Jesus is asked a number of questions that are vital to our relationship with God. One of these is at the beginning of today’s gospel. A Jewish scribe comes up to Jesus and asks him, “Which is the first of all the commandments?” There were a lot of rules and regulations in the Jewish religion at that time. He wanted to know which one was the most important. In his answer Jesus gave more that he was asked for. He was asked for the first commandment; he gave the first and second commandment, the first being to love God with all our heart, soul, mind and strength, and the second being to love our neighbour as ourselves. In that way Jesus was showing that these two commandments are inseparable.
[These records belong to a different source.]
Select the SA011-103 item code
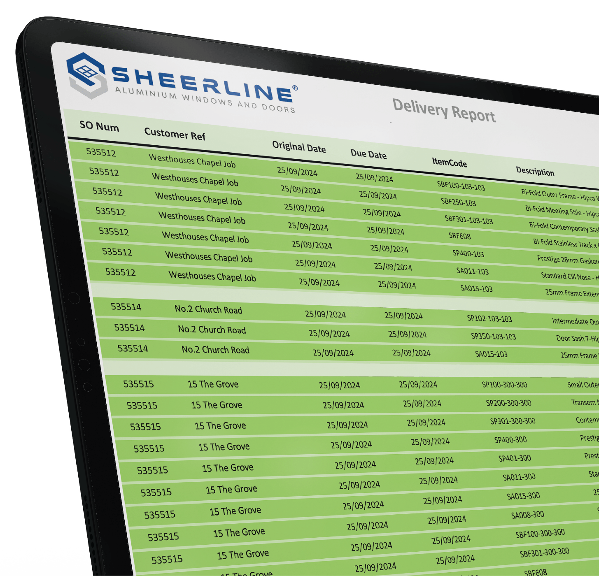The image size is (599, 576). [x=472, y=271]
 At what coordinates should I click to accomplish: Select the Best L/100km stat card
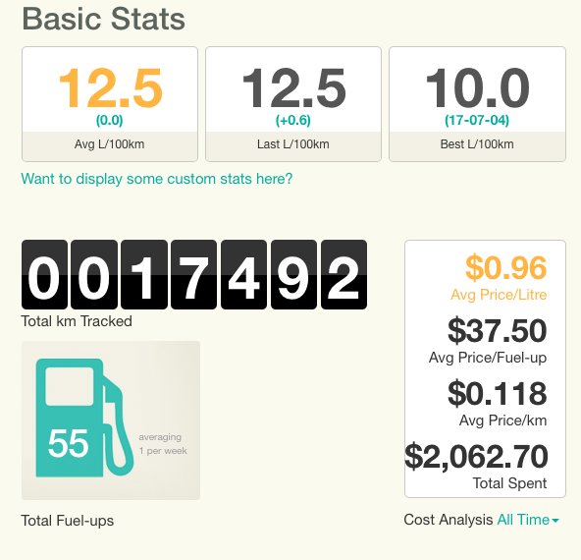477,104
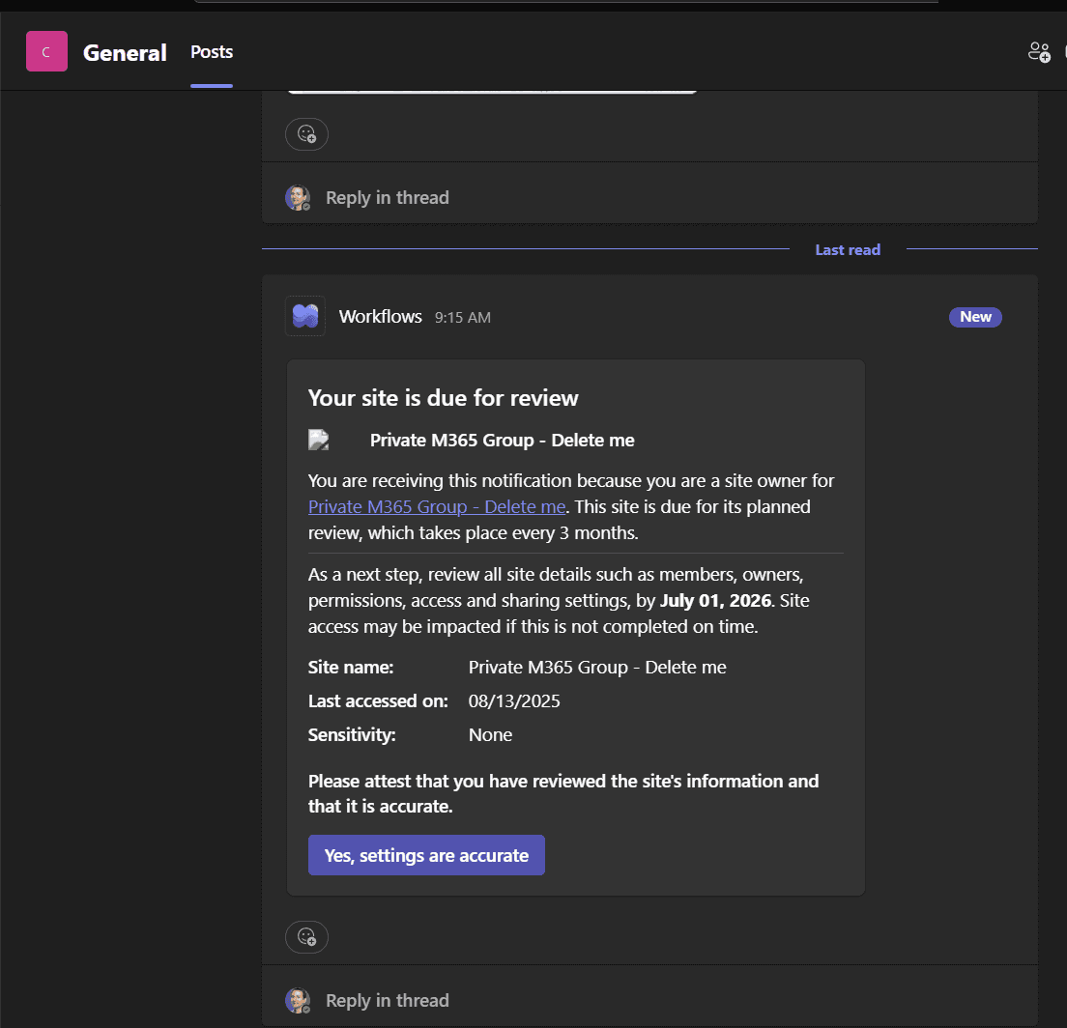
Task: Click the pink C channel icon
Action: [46, 51]
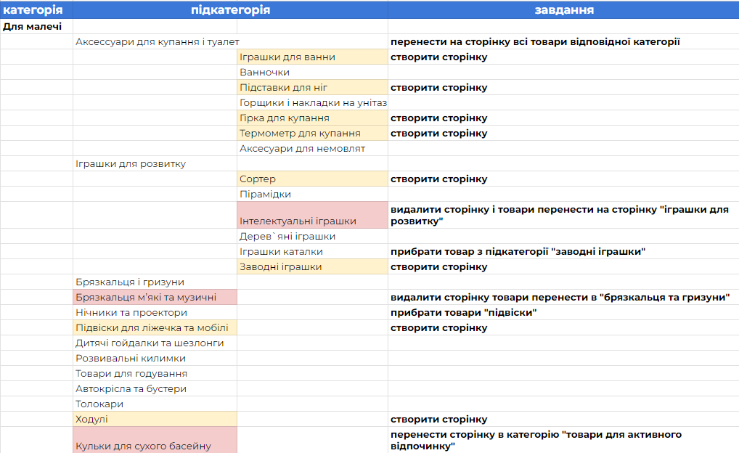Click the pink "Інтелектуальні іграшки" cell
Screen dimensions: 739x453
pyautogui.click(x=312, y=216)
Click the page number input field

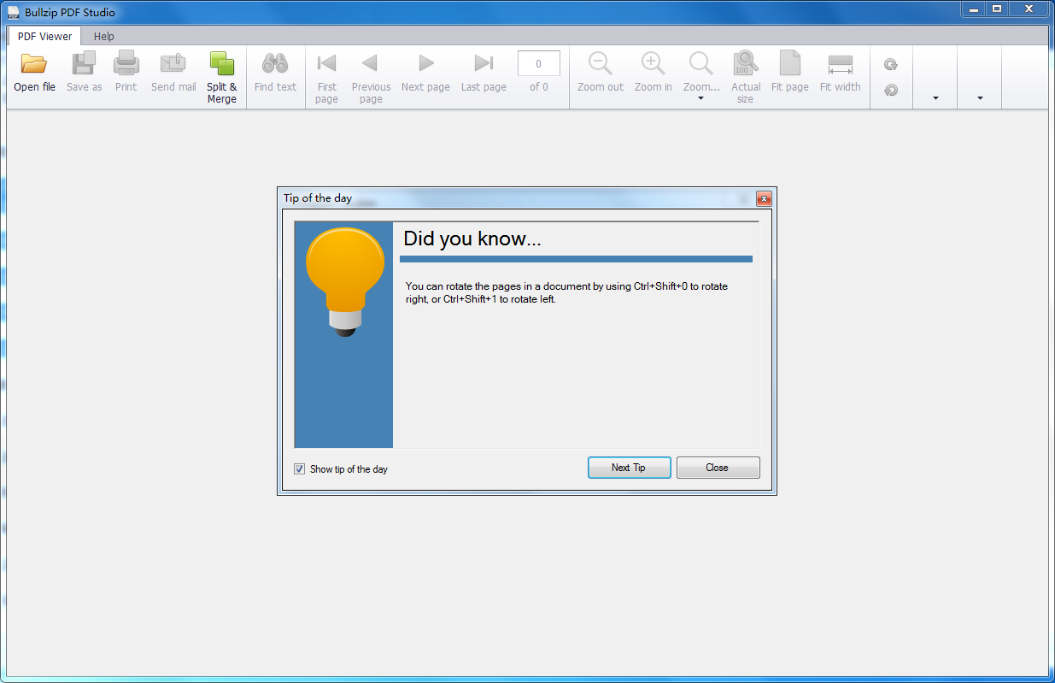[x=538, y=63]
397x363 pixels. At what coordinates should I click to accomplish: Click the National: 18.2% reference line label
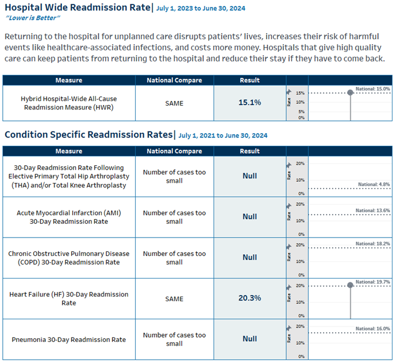[373, 244]
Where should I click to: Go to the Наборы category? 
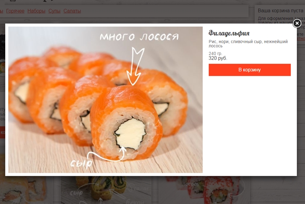click(36, 11)
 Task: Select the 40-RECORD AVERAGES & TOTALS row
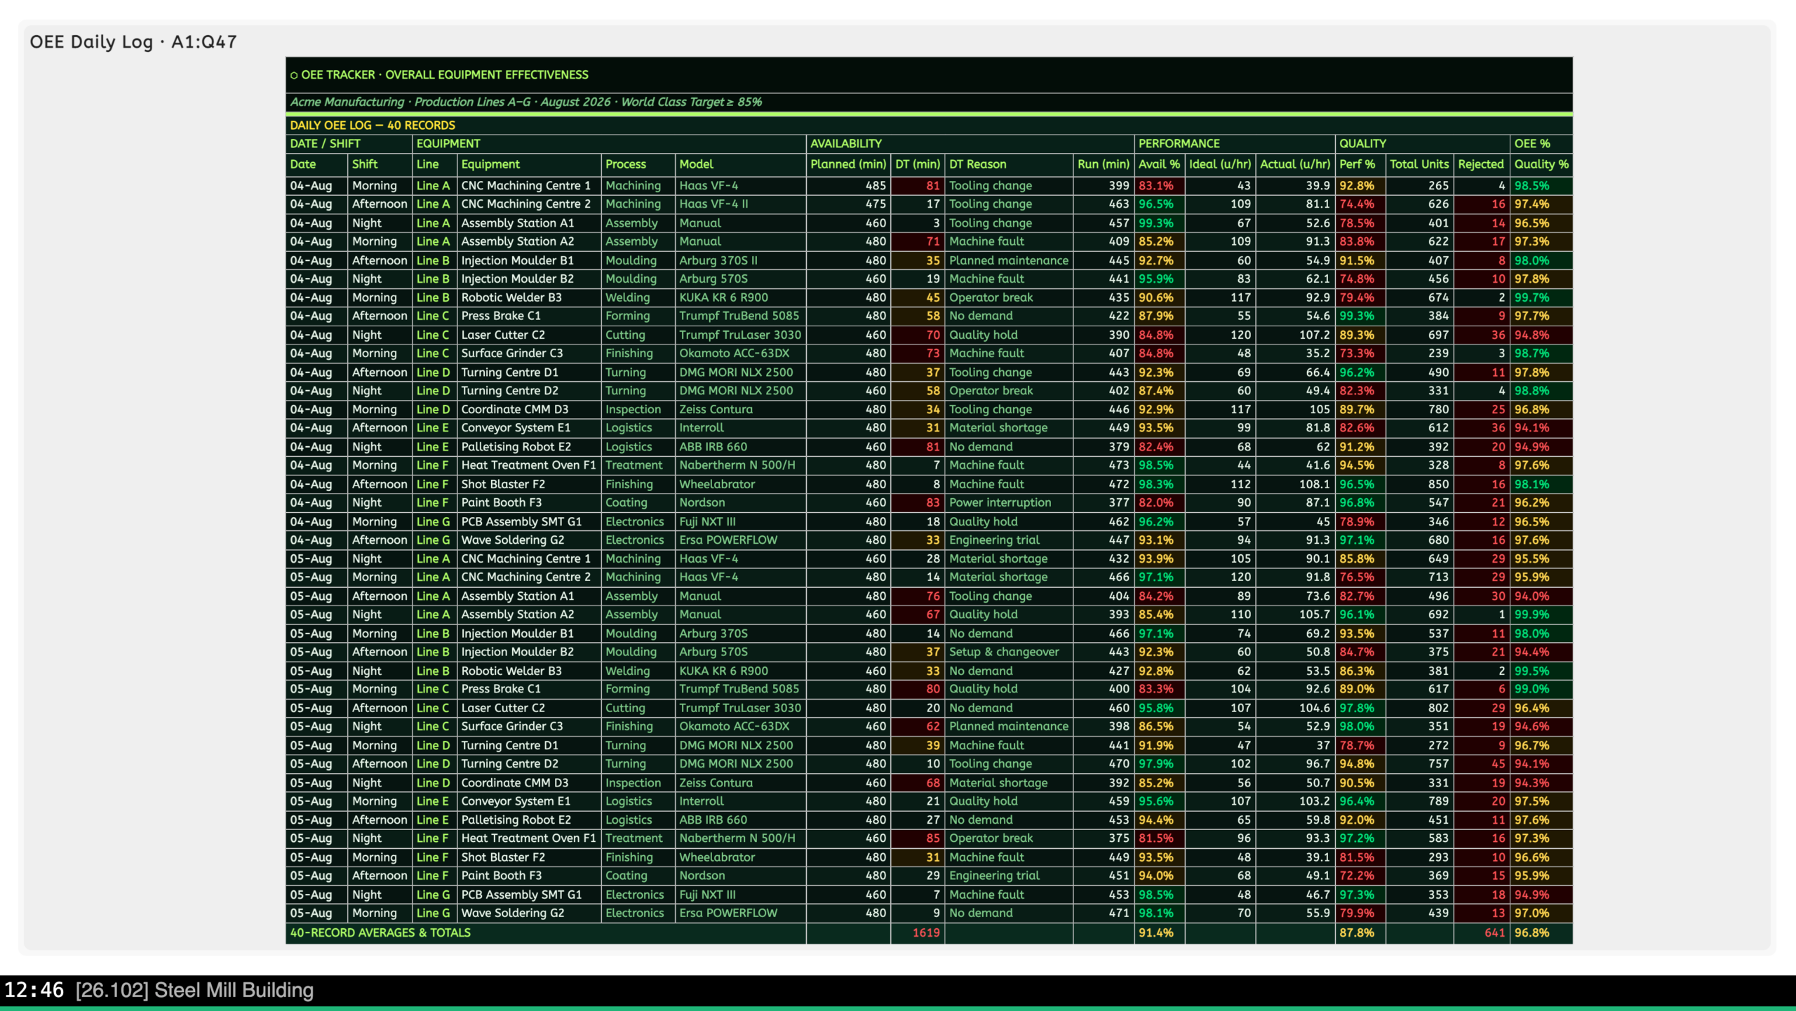click(929, 933)
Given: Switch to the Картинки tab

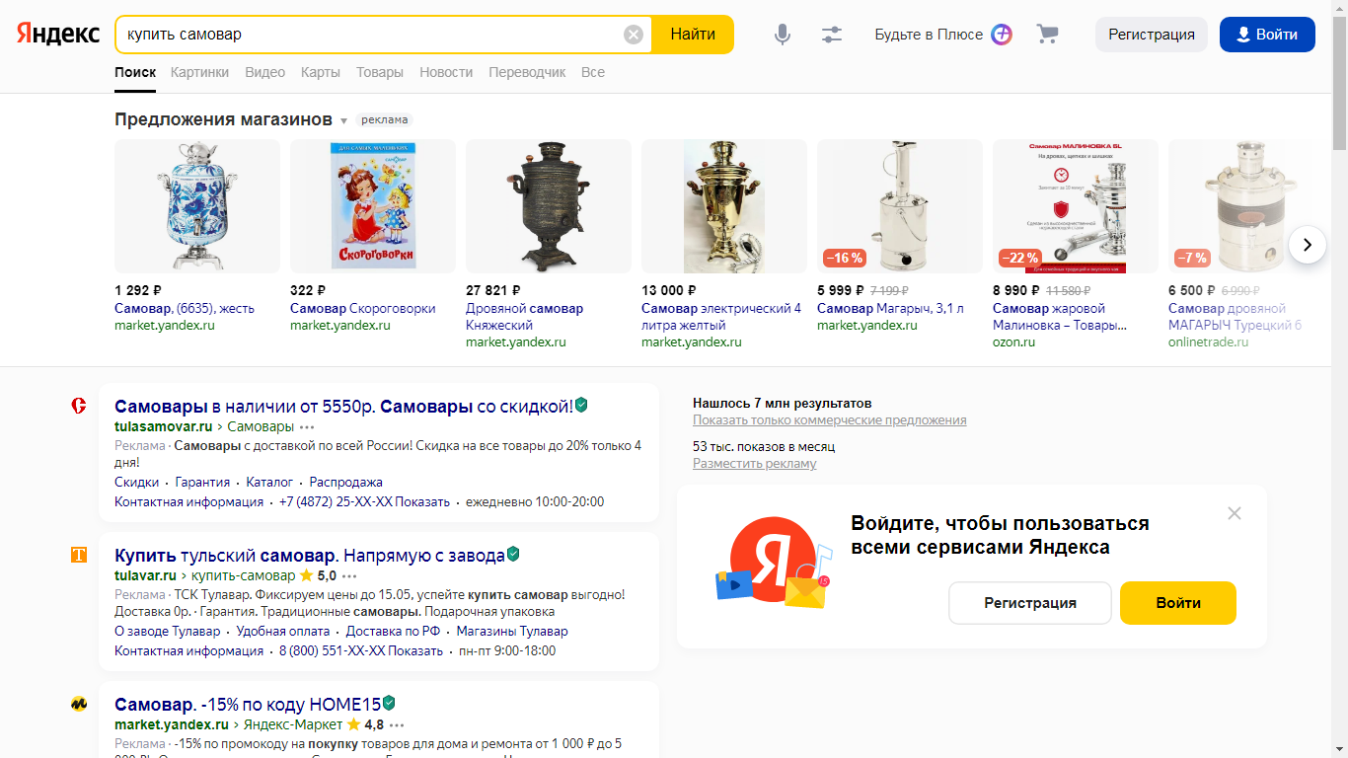Looking at the screenshot, I should click(x=199, y=72).
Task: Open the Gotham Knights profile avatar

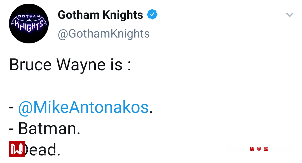Action: point(29,24)
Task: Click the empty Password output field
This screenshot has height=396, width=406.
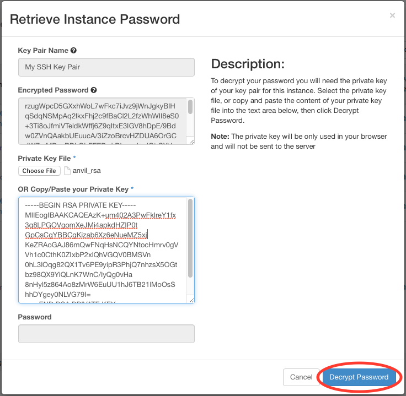Action: [x=106, y=334]
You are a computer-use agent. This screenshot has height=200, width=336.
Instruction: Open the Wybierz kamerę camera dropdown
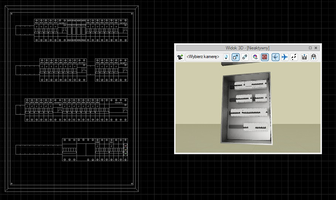pyautogui.click(x=203, y=57)

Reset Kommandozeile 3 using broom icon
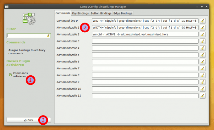point(203,41)
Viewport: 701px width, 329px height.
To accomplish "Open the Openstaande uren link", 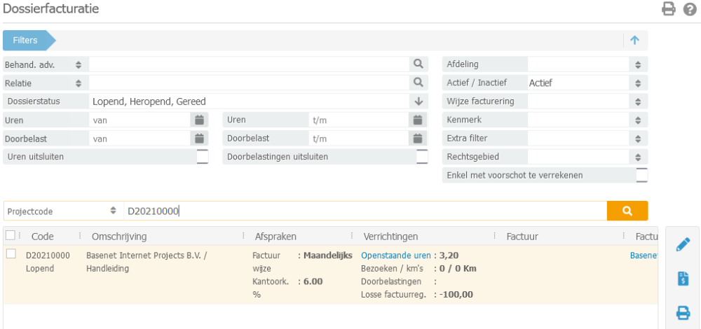I will (395, 256).
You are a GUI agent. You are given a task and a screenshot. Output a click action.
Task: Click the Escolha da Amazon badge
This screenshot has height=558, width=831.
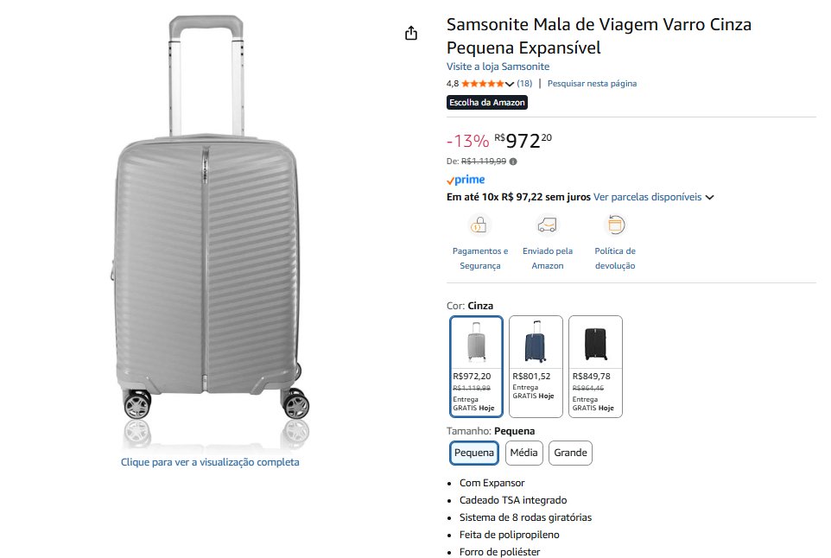coord(486,102)
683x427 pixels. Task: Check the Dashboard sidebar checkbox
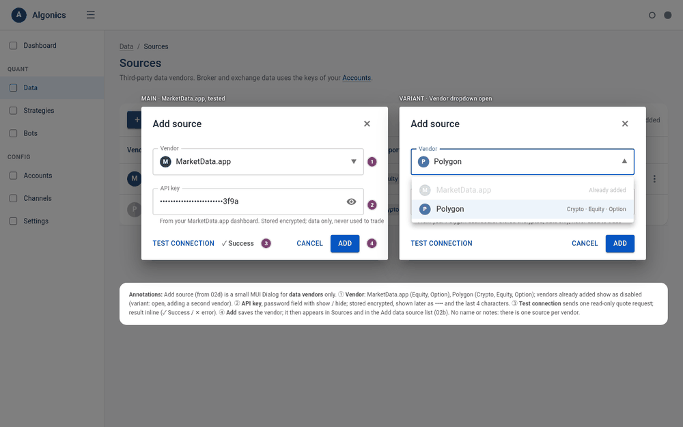pyautogui.click(x=14, y=45)
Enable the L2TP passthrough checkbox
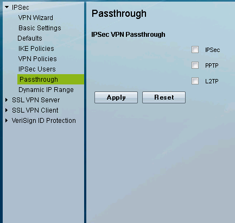 [195, 81]
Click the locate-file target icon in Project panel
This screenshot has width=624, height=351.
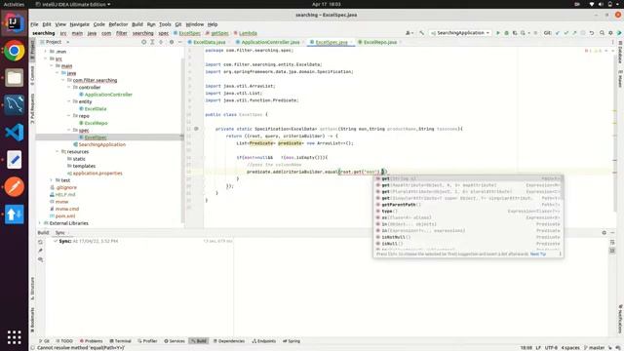pyautogui.click(x=143, y=42)
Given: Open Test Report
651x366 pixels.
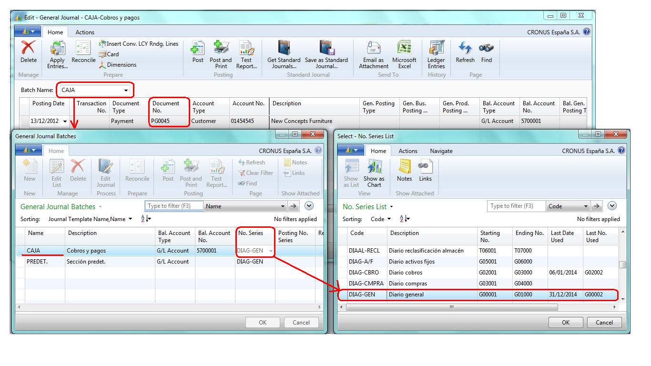Looking at the screenshot, I should [247, 54].
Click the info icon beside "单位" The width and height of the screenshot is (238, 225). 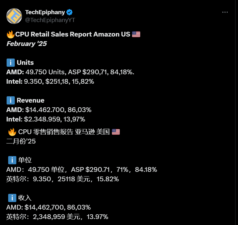tap(12, 160)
We cannot love God without loving our neighbour, and in loving our neighbour we are, at the same time, loving God. Yet, the two commandments are not on the same level, one is first and one is second. It is the love of God which is to be the primary love in our lives. We owe the greatest devotion to God. As Jesus says in one of the other gospels, “Seek first the kingdom of God.” God as revealed in Jesus is to be our greatest love. If we are caught up into a loving relationship with God, it will overflow into a love of all those whom God loves, and our various human loves for other people will reflect something of God’s love for them.

One Comment

  1. Sean O’Conaill says:

    When Jesus recites ‘Hear O Israel, the Lord Our God is one’ he is proclaiming the ‘Shema Israel’, the ‘credo’ of every Jew. Our Christian Creed truly incorporates that credo also – adding to it our beliefs in God as a Trinity. Would it not help every Catholic to remember always what the essence of Jesus’s professed faith was, the ‘easy yoke’ and ‘light burden’ he spoke of?

    That would also help to combat Catholic antisemitism, for Jesus never stopped being a faithful Jew, observant of the totality of the law, as expressed in Mark 12.